_Dataset records_.

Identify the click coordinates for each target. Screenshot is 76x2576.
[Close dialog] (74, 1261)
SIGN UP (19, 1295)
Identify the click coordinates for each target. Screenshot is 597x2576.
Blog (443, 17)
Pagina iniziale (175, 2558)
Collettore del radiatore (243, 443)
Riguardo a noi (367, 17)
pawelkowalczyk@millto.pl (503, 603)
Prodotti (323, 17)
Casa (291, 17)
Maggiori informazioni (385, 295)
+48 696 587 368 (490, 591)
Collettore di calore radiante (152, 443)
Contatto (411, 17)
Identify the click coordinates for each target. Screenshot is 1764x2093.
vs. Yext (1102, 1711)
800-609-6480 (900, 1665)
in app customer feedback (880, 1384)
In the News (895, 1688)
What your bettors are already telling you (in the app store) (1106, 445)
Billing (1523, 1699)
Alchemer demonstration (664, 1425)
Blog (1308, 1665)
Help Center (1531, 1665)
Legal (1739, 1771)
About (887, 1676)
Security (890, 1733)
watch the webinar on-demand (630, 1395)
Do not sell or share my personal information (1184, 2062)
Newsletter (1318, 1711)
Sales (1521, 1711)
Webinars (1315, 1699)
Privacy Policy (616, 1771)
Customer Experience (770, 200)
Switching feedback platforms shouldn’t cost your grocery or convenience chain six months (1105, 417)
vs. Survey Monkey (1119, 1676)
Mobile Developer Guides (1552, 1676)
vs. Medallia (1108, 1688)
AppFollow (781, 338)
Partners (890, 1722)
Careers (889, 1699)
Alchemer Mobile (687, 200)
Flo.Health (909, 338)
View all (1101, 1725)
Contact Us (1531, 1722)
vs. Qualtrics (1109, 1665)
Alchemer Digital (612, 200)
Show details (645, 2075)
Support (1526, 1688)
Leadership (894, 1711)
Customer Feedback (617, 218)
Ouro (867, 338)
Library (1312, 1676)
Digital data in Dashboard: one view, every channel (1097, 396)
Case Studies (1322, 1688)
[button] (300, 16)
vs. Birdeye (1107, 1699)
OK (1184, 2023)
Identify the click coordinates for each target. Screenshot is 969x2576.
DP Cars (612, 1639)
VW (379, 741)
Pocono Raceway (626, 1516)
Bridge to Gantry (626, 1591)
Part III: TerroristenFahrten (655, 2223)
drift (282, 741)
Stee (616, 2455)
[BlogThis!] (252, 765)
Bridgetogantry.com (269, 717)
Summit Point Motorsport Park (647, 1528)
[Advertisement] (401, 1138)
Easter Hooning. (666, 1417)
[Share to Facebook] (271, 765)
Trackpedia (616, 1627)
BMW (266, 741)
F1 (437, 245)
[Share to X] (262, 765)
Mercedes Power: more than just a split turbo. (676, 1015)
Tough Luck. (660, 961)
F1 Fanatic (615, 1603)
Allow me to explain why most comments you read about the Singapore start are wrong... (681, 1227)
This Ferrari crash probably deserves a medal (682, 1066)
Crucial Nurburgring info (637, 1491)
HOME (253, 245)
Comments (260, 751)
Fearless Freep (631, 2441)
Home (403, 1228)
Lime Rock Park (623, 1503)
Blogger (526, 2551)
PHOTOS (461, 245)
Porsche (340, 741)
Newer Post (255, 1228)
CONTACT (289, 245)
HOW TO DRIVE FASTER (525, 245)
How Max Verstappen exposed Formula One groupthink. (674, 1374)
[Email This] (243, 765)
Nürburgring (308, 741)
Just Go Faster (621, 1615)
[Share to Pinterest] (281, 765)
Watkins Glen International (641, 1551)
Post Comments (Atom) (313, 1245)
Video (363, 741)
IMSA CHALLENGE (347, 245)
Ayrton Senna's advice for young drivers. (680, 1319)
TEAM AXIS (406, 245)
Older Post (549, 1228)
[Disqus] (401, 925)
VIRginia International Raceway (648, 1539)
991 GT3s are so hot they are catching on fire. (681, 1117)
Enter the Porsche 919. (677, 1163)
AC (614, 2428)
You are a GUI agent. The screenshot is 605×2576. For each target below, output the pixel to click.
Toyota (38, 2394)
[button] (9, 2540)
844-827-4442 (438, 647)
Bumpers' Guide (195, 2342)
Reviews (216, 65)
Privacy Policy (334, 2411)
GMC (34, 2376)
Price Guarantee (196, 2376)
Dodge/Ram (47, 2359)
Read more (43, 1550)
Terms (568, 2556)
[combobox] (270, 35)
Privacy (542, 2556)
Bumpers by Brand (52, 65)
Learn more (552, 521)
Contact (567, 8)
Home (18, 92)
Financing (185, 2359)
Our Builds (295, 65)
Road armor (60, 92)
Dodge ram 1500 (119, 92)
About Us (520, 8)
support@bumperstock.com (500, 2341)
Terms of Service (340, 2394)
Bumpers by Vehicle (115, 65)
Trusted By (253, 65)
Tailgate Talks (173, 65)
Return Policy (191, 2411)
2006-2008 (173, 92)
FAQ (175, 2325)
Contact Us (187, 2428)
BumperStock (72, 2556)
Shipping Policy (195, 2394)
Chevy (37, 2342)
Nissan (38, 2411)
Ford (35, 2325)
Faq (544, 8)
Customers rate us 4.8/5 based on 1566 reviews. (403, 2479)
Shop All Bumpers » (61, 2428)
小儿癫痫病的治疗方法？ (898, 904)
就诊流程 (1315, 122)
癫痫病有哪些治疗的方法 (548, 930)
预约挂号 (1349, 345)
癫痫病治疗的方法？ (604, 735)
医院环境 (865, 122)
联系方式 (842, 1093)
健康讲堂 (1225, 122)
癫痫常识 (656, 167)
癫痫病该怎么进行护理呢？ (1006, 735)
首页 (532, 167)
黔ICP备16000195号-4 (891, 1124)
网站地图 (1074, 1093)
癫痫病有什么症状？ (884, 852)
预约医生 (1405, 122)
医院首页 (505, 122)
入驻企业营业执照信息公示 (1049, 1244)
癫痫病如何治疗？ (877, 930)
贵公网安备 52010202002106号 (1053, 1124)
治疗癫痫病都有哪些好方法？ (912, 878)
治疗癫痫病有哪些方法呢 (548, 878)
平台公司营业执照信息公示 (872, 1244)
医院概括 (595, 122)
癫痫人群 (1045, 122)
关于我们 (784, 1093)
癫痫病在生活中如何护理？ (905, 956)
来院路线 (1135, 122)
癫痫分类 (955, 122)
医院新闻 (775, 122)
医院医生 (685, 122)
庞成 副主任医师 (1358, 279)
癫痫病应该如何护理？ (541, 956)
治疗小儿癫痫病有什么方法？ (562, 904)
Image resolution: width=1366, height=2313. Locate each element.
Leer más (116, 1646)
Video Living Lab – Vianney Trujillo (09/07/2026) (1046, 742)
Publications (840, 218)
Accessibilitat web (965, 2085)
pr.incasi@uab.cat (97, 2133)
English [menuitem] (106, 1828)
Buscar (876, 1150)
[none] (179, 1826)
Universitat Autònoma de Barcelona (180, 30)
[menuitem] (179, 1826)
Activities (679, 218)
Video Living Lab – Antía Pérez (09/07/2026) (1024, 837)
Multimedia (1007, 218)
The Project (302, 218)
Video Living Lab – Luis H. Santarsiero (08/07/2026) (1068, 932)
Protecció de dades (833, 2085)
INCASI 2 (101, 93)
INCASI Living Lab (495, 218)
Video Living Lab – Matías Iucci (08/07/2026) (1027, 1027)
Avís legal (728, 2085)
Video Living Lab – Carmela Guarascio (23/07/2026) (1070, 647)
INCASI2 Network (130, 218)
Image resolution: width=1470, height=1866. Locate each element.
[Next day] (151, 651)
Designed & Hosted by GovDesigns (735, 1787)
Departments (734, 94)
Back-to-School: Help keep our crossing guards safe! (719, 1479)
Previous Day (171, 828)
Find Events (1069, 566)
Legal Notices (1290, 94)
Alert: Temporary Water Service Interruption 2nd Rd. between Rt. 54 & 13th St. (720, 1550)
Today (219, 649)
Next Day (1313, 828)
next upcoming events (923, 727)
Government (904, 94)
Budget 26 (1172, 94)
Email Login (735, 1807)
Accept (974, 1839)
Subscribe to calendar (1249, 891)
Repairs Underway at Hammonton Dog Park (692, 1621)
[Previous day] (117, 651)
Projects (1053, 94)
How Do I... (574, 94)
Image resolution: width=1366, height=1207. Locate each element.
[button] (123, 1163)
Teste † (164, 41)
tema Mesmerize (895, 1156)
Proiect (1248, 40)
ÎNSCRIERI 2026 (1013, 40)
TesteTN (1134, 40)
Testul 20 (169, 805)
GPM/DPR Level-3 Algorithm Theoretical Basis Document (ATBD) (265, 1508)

_Problem_. Up to and including the line with "Customer Experience (770, 200)", restate the records above word for word from the very first line.

_Exercise answer_.
Identify the click coordinates for each target. Screenshot is 76x2576.
[Close dialog] (74, 1261)
SIGN UP (19, 1295)
Identify the click coordinates for each target. Screenshot is 597x2576.
Blog (443, 17)
Pagina iniziale (175, 2558)
Collettore del radiatore (243, 443)
Riguardo a noi (367, 17)
pawelkowalczyk@millto.pl (503, 603)
Prodotti (323, 17)
Casa (291, 17)
Maggiori informazioni (385, 295)
+48 696 587 368 (490, 591)
Collettore di calore radiante (152, 443)
Contatto (411, 17)
Identify the click coordinates for each target. Screenshot is 1764x2093.
vs. Yext (1102, 1711)
800-609-6480 (900, 1665)
in app customer feedback (880, 1384)
In the News (895, 1688)
What your bettors are already telling you (in the app store) (1106, 445)
Billing (1523, 1699)
Alchemer demonstration (664, 1425)
Blog (1308, 1665)
Help Center (1531, 1665)
Legal (1739, 1771)
About (887, 1676)
Security (890, 1733)
watch the webinar on-demand (630, 1395)
Do not sell or share my personal information (1184, 2062)
Newsletter (1318, 1711)
Sales (1521, 1711)
Webinars (1315, 1699)
Privacy Policy (616, 1771)
Customer Experience (770, 200)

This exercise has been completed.